Reports on Reporting, Compliance
A University of Washington researchers Kris Erickson and Philip Howard have an interesting new paper out, “A Case of Mistaken Identity? News Accounts of Hacker and Organizational Responsibility for Compromised Digital Records, 1980–2006.” This is a great survey of the dramatic explosion in reports of breaches. A couple of great quotes:
One important outcome of the legislation is improved information about the types of security breaches. Many of the news stories between 1984 and 2004 report palty details, with sources being off the record and vague estimates of the severity of the security breach. Since mandatory reporting legislation in many states, most news coverage provides more substantive details. In 2006, only 10 of the 257 news stories were unable to make some attribution of responsibility for a security breach. (Emphasis added.)
Even better, Erickson and Howard draw on the Attrition dataset (which I’ve been saying is important) and add to it, with their dataset. (500kb .xls)
In contrast is the data from the Symantec-backed “ITpolicycompliance.com.” This is work by Jim Hurley, so I was expecting a lot, but their report, “Taking Action to Protect Sensitive Data” [link to http://www.itpolicycompliance.com/research_reports/data_protection/read.asp?ID=9 no longer works] makes claims that I’m finding hard to believe. In particular, they claim that organizations suffering a publicly reported breach are losing 8% of their customers and 8% of their revenue. (Page marked “1,” Executive summary, under “financial impacts.”) Unfortunately, this number isn’t sourced or explained, and unlike the UW report, the underlying data isn’t being shared. Is that an 8% loss each? Is that median? Mean? What’s the variance? Are there outliers?
I’ve done some work recently, in the hopes of finding SEC filings that discuss these revenue losses. You’d figure 8% is, how do Messrs. Sarbanes and Oxley say? Material! I think that’s the word! A material impact on revenues. I’d think an 8% drop would justify some SEC filings. The thing is, having done some digging, I can’t find any. So, I’m skeptical.
I’m optimistic that in the future, we will be over our strange fears of talking about breaches, and we’ll be able to talk about our data in a more mature way.
Adam, thanks for picking up on the research! With the collective support of CSI, IIA, Protiviti, and Symantec (along with others in the pipeline planning to join), we’re really encouraged by the positive industry response to the site. We’re spending a lot of time and effort to develop primary research on what’s working and what’s not in the context of how organizations can meet their policy and regulatory compliance goals.
Regarding your questions about some of the numbers…The numbers for revenue losses and customer losses are part of a large study conducted with 254 organizations, completed at the end of 2006 (this was a sneak peek).

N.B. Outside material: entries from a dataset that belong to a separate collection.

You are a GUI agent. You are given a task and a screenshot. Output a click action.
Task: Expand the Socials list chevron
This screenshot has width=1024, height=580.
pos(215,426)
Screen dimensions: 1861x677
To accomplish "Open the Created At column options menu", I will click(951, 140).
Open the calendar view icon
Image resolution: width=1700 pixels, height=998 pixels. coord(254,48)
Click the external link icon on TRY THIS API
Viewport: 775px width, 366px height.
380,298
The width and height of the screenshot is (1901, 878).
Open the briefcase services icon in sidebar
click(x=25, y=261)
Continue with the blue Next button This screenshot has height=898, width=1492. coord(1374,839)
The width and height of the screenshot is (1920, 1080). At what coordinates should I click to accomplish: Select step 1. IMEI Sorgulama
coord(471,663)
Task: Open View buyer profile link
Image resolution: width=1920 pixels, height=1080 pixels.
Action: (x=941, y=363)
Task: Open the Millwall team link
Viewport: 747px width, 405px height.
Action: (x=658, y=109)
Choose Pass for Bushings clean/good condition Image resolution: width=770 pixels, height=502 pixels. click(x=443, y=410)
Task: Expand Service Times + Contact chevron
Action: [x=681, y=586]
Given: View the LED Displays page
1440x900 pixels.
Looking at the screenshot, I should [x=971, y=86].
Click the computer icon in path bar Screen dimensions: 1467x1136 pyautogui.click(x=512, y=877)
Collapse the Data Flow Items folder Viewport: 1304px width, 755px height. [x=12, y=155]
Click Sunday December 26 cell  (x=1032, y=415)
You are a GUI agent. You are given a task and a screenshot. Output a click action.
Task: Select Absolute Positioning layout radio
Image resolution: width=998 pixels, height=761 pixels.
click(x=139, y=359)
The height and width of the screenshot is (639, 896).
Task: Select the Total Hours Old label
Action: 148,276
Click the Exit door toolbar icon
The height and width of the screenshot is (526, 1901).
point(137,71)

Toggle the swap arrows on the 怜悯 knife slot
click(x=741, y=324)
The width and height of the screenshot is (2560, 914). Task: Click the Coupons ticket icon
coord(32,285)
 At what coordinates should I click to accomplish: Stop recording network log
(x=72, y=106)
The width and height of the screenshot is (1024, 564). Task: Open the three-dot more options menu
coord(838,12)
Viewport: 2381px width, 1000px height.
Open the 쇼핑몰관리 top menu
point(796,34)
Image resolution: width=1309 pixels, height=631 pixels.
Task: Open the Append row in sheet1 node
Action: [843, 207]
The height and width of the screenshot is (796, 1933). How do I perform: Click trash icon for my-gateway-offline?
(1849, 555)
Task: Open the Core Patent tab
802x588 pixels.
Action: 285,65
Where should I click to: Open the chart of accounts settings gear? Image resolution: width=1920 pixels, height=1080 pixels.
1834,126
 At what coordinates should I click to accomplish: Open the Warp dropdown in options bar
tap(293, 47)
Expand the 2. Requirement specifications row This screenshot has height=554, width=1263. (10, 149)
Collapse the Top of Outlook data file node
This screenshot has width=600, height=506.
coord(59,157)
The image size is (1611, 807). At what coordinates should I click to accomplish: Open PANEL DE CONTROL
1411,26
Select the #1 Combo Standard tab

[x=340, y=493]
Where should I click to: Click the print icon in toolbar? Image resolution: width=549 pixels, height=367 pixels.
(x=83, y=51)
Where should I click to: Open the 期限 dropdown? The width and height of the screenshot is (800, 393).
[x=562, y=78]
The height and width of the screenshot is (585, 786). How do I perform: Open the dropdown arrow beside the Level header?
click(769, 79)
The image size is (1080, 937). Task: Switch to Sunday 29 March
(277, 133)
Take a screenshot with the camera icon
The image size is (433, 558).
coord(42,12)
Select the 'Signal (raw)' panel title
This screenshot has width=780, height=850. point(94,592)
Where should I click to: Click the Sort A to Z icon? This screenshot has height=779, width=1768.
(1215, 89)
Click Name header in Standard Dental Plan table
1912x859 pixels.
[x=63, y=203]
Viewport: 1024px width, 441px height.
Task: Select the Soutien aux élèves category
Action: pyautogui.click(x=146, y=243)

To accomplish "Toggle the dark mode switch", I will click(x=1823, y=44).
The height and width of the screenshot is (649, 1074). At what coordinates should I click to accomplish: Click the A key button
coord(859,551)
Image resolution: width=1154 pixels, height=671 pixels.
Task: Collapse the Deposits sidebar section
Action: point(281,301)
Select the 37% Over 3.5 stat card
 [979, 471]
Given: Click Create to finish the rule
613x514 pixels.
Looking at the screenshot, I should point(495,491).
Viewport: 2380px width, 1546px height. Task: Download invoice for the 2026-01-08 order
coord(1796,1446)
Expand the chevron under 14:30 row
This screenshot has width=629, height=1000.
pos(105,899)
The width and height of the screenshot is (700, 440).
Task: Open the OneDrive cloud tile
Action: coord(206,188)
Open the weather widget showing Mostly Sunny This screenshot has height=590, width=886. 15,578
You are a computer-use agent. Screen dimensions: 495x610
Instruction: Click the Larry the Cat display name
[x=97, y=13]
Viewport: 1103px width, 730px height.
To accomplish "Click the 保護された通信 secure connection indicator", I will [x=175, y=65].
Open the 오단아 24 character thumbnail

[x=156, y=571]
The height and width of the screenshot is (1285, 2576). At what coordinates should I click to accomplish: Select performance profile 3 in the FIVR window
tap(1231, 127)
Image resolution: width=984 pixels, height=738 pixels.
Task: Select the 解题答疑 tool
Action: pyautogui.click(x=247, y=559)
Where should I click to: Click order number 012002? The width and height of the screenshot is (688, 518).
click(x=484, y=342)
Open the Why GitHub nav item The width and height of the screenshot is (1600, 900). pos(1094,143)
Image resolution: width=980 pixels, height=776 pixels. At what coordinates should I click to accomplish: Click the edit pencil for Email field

The full report covering these findings is going to be released next quarter, after we collect enough data to obtain a larger sample.
The loss figure of 8% is the mean for the current sample involving 254 organizations. The standard deviation for losses across this sample is +/- 7%. This translates to losses ranging from 1% to as much as 15%. As the sample size increases, the standard deviation for losses will become smaller. However, based on past experience, we do not expect the mean for losses to differ substantially, which is why we included it in the report.
Stay tuned…more to come.
Jim,
Thanks for taking the time to comment!
On the deviation, I’m reading that to say that losses are reasonably evenly distributed, rather than clustered or on a bell curve? That sounds really strange to me, but, heck, data is allowed to be strange, and strange data leads to all sorts of good research questions. It would be great in your next report to provide more characterization of what you see.
I’m strongly in favor of deep research on what works and what doesn’t. We’ve spent long enough letting the pundits win.
Jim:
The mean might be a decent measure of central tendency, but w/out any info on the shape of the distribution it is hard to say. More importantly, and reading between the lines, it looks as though your small N is due to a low response rate to a survey. If so, you may well wind up with a biased estimate. What can you tell us about how your sample was chosen?